Problem requirements: The lines below from the one with "At what coordinates" up to and including the one with "Expand the Atrair dropdown menu" are what you should set down, exactly and without pictures.

Extracted entries:
BEGIN
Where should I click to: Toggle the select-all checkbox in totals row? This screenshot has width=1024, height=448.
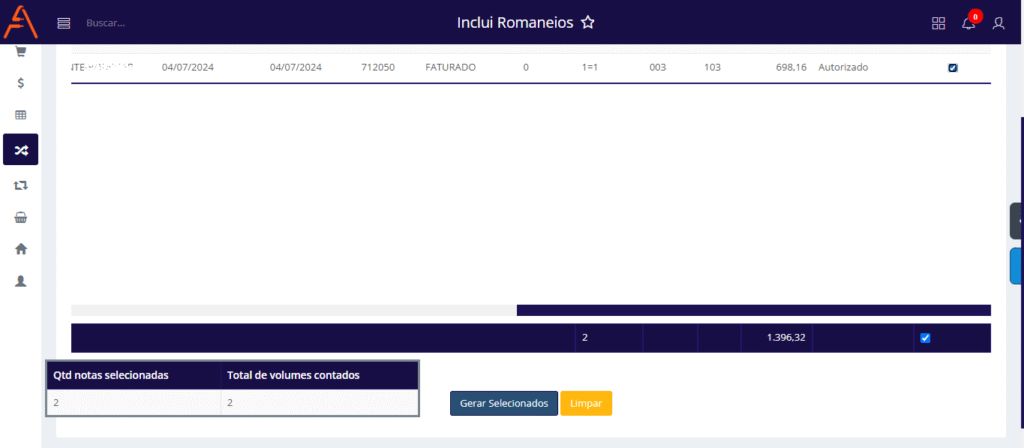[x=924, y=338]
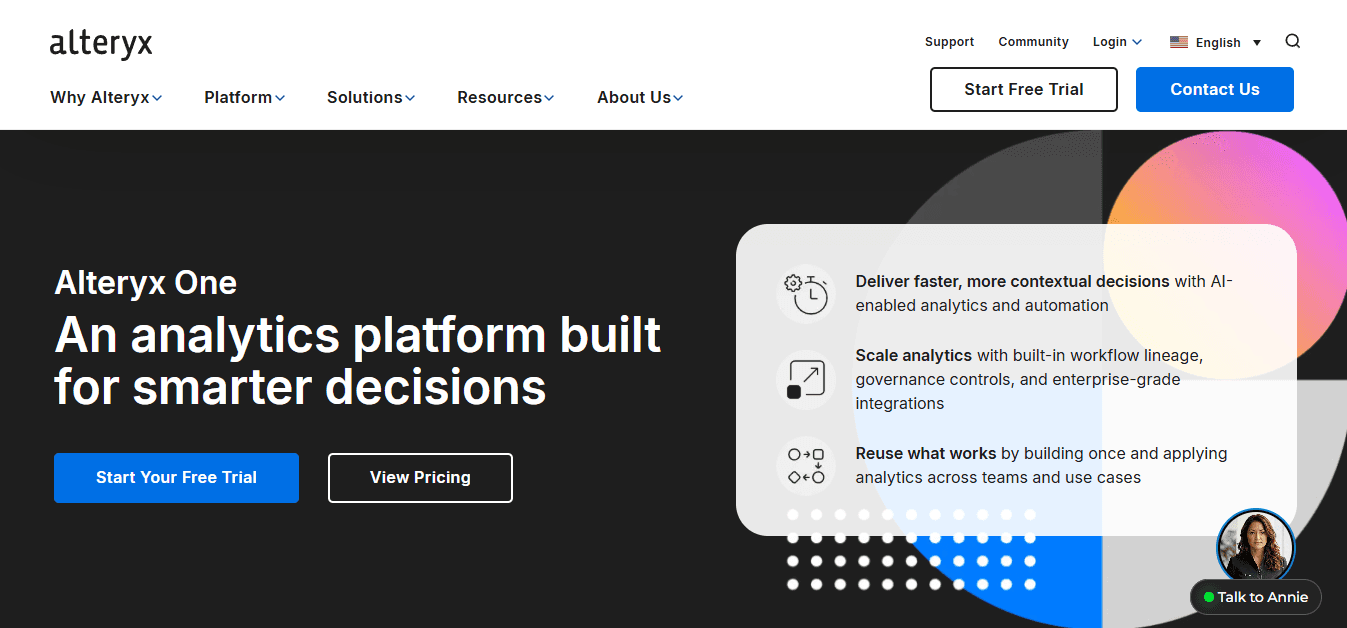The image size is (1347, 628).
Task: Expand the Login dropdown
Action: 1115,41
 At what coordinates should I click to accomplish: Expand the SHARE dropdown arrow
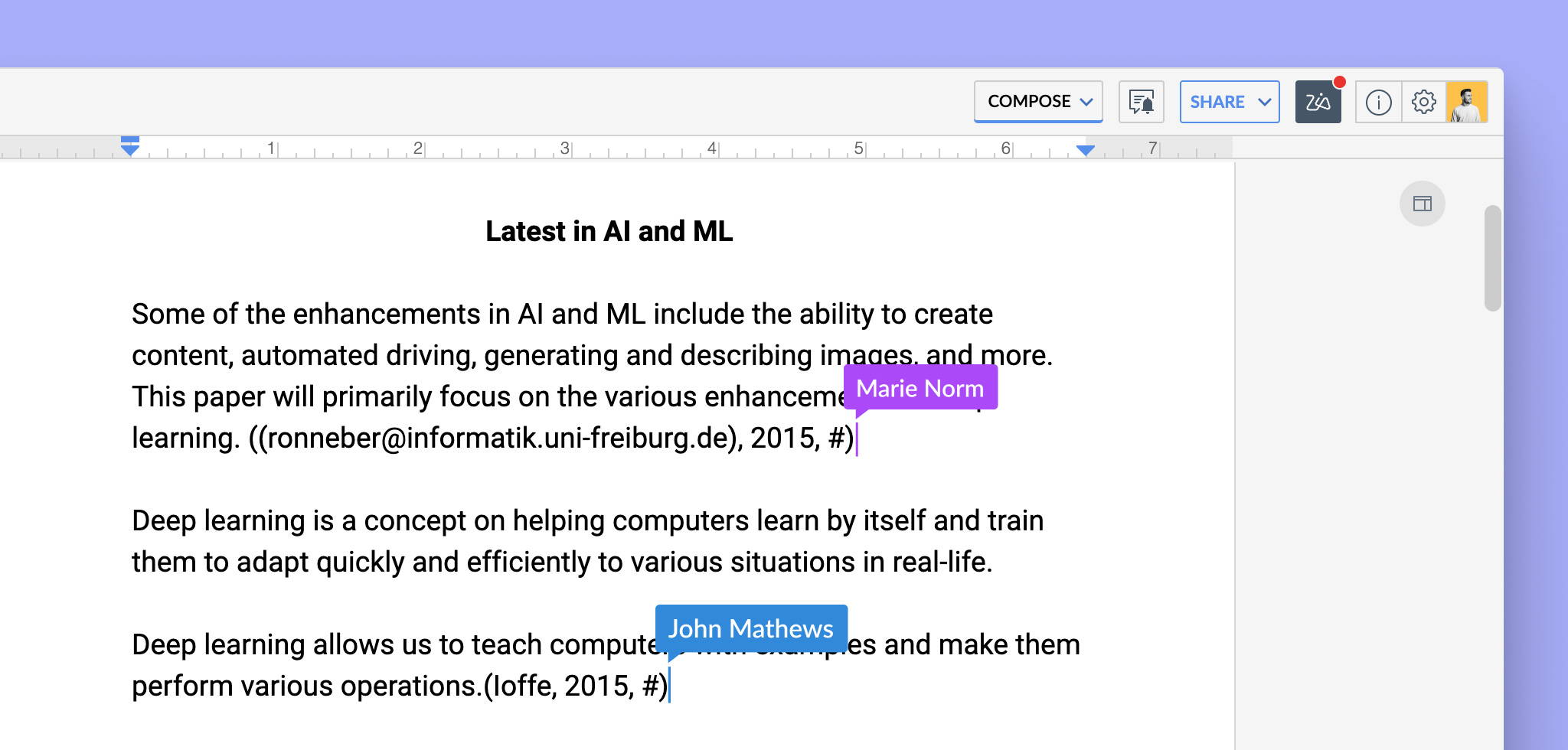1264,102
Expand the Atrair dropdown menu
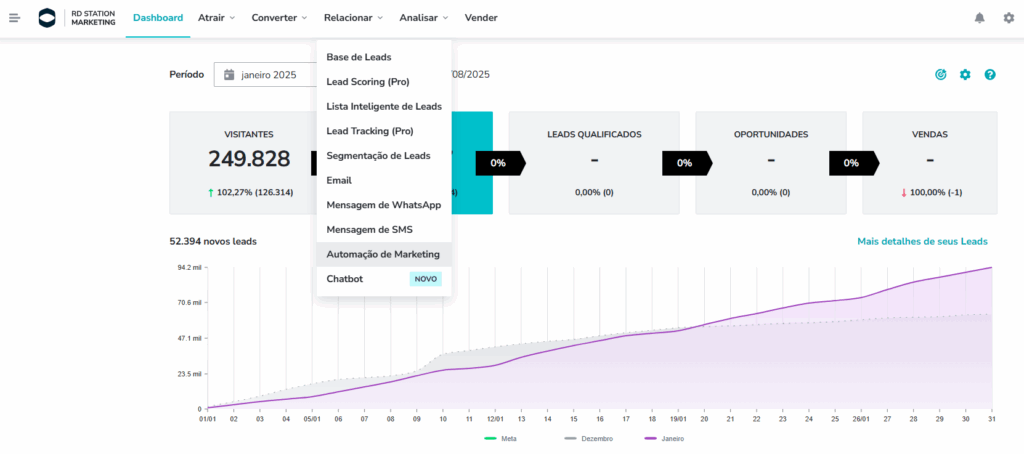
END
BEGIN
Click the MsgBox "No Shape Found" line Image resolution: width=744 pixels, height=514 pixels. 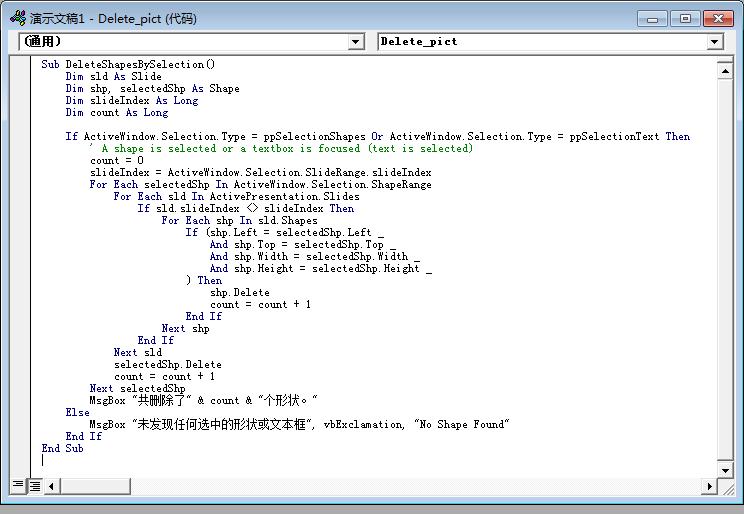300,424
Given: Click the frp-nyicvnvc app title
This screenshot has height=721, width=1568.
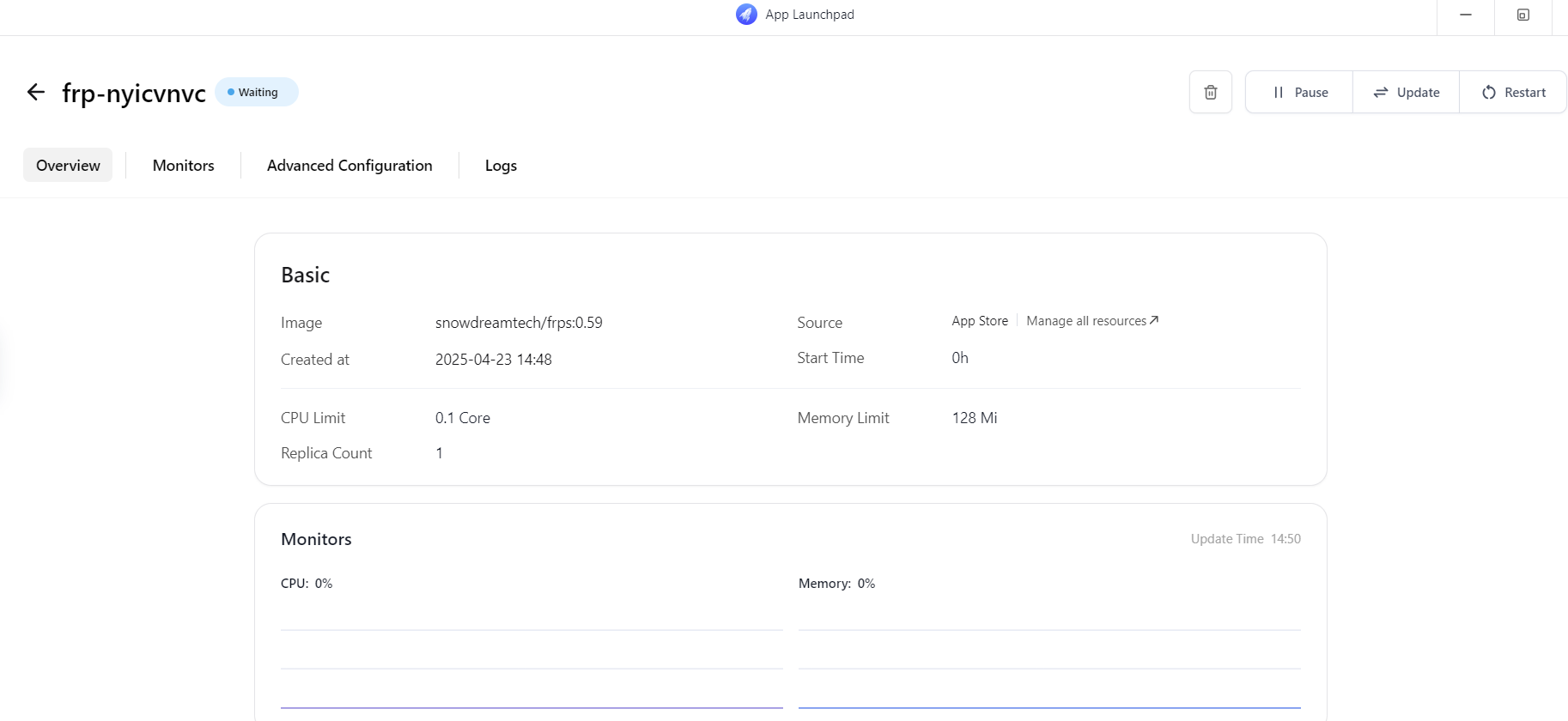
END
Task result:
 At what coordinates should I click to accomplish: Expand the SHARE dropdown arrow
1264,102
Expand the Atrair dropdown menu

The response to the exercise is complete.